Data for this task Start Marker
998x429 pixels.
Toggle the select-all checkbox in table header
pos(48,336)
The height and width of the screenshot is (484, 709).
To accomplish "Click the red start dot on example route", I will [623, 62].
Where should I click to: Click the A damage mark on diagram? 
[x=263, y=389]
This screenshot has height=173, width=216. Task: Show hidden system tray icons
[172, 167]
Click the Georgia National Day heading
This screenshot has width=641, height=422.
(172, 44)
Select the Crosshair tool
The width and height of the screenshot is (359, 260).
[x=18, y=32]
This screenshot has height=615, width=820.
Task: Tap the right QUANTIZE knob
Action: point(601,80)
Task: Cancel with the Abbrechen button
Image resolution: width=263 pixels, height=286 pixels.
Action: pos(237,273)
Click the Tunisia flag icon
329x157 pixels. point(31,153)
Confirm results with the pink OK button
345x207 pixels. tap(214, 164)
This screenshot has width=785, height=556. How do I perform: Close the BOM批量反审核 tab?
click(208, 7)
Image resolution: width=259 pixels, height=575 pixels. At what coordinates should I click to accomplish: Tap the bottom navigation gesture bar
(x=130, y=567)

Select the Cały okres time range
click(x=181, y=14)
Data for this task End Marker
Data for this task Start Marker
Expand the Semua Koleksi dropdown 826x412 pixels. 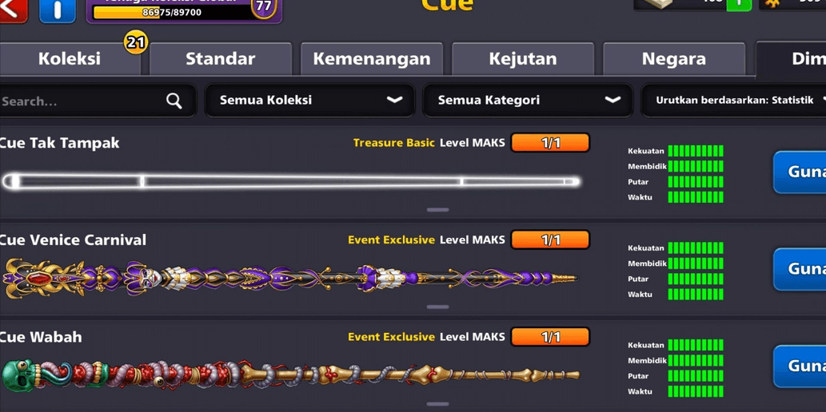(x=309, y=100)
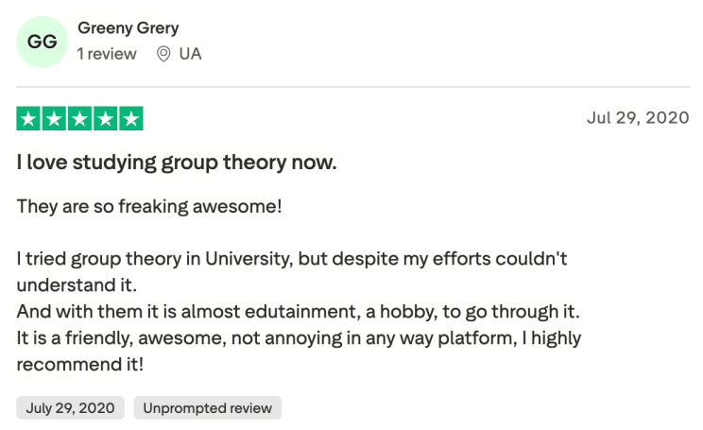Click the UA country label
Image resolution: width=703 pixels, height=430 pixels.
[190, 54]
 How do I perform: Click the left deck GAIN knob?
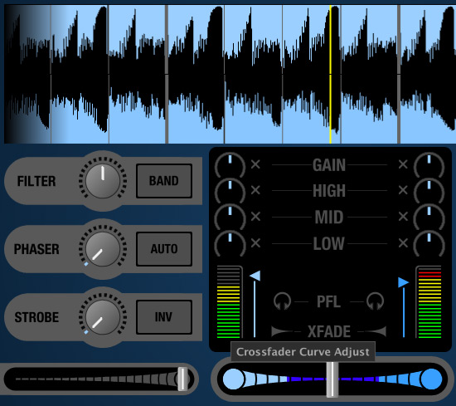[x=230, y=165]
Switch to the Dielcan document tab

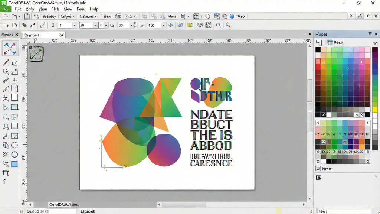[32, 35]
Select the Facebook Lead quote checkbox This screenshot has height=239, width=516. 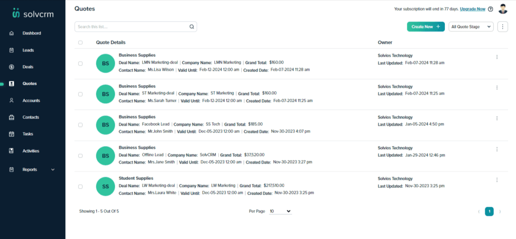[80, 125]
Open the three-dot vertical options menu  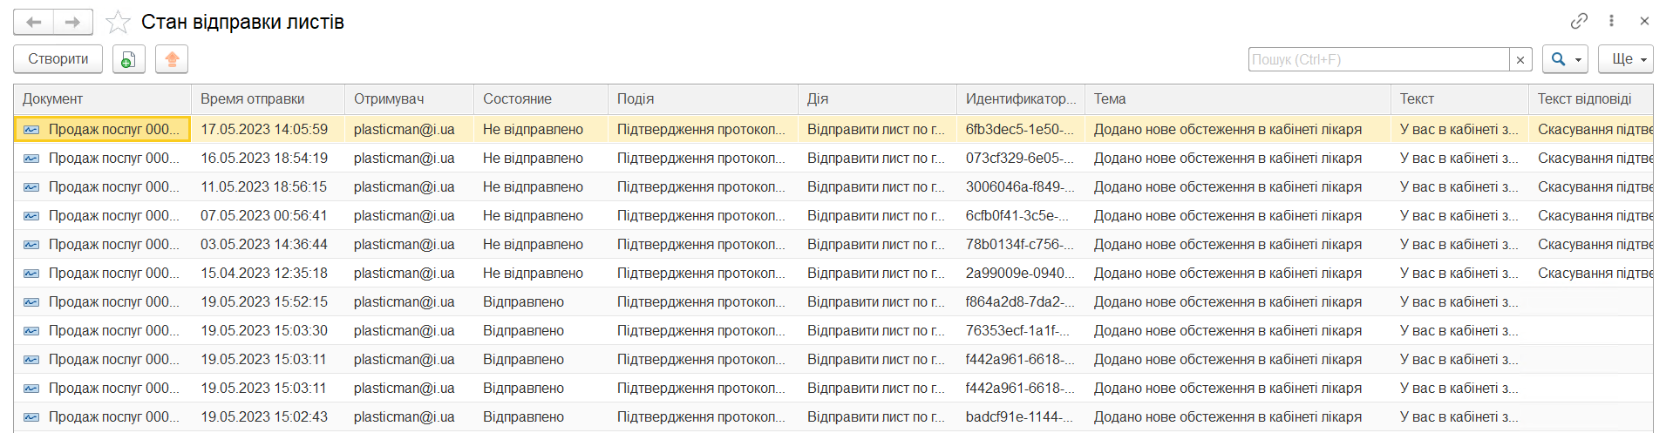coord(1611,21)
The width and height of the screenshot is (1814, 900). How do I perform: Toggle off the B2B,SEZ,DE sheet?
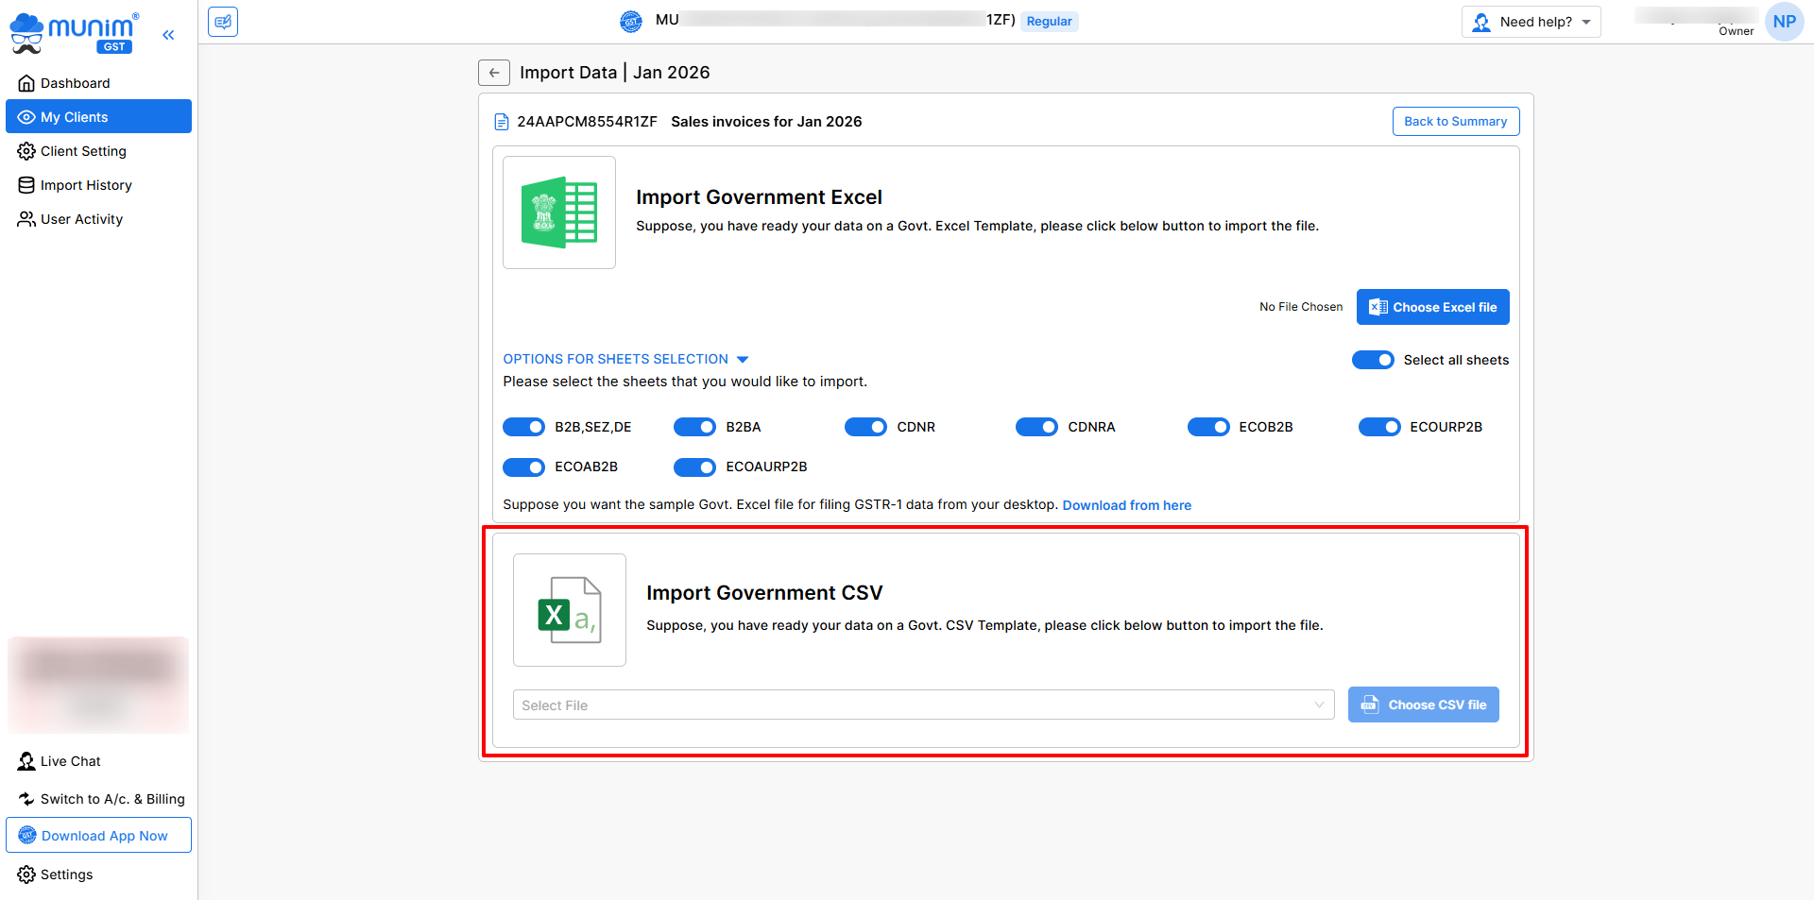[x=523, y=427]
Data for this task End Marker
## Prompt:
Out of the entries above, write out only the lines between the line holding "Where should I" and the line holding "Select the Crosshair tool", inclusive, each exactly as given.

## Answer space:
Where should I click to: Click the A damage mark on diagram? 
[x=263, y=389]
This screenshot has height=173, width=216. Task: Show hidden system tray icons
[172, 167]
Click the Georgia National Day heading
This screenshot has width=641, height=422.
(172, 44)
Select the Crosshair tool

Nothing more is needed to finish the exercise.